Matthew Biegler of Oppenheimer inquired about the logistics for enrolling the safety lead-in patients in the Phase II AML trial, including graft sourcing, turnaround times, and the manufacturing process used. He also asked about the dosing strategy for the Phase II trial, specifically if Marker Therapeutics plans to explore the higher doses currently being tested by Baylor College of Medicine.

Answer

President and CEO Peter Hoang confirmed the company is using its new, improved manufacturing process for all patients in the Phase II trial. Chief Medical Officer Dr. Mythili Koneru detailed the patient intake and donor procurement process, noting that manufacturing for the lead-in portion will occur at Baylor before transitioning to Marker's in-house facility.
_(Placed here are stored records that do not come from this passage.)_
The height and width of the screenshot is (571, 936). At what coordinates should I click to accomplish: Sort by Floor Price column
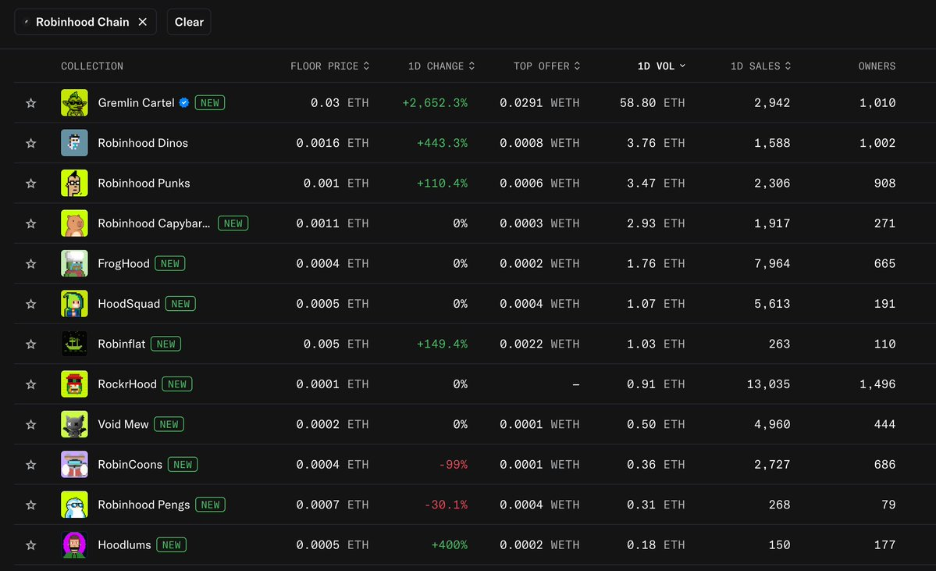pos(329,66)
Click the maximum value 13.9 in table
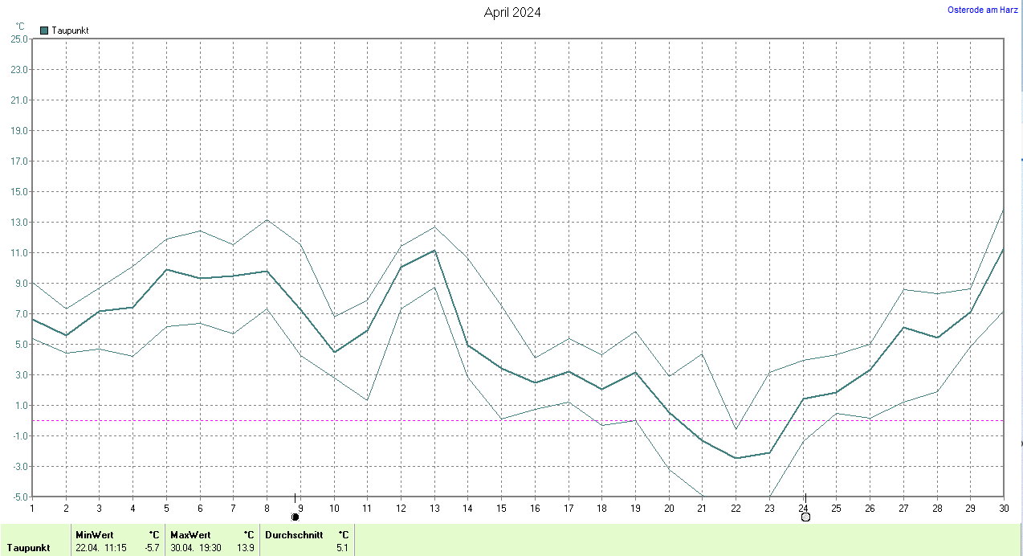The width and height of the screenshot is (1023, 556). (247, 547)

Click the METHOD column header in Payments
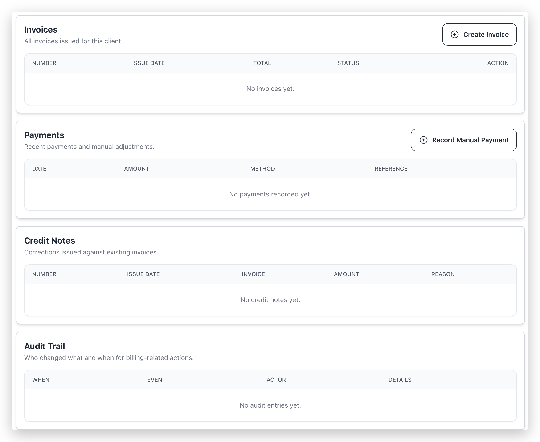262,169
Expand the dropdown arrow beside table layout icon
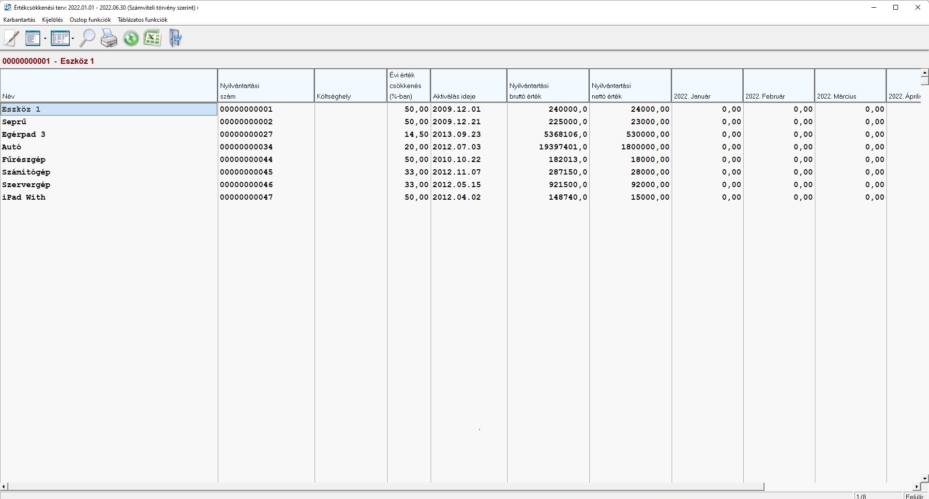 73,39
Regarding dosing, Dr. Koneru stated that while Marker is starting with a flat dose, they are closely monitoring Baylor's high-dose cohorts and are interested in potentially exploring higher doses, which their new manufacturing process can support.

Matt Biegler from Oppenheimer & Co. Inc. inquired about the patient enrollment sequence for the Phase 2 AML trial, specifically asking if the first three patients using the legacy reagent must be treated before enrolling patients with the new MT-401 reagent. He also asked for details on the upcoming pancreatic cancer trial update at ASCO.

Answer

Chief Medical Officer Dr. Mythili Koneru clarified that patients from both reagent groups can be enrolled simultaneously, provided there is a two-week interval between each patient's first treatment. She confirmed that the ability to enroll patients with the new reagent depends on the manufacturer providing the certificate of analysis, not on the completion of the first cohort. President and CEO Peter Hoang noted that more details on the pancreatic cancer trial would be available after the ASCO abstracts are released.

Matt Biegler from Oppenheimer & Company asked about the potential worst-case scenario for the IND delay, the AML trial design, and the timing of new data from Baylor.

Answer

SVP of Clinical Development, Dr. Mythili Koneru, expressed confidence in initiating the Phase 2 trial in 2020, stating they have worked closely with the reagent manufacturers. She confirmed the trial design remains unchanged, targeting both adjuvant and active disease settings. Dr. Koneru also noted that updated data from the Baylor studies is expected next year and that higher-dose testing in the AML study has already commenced.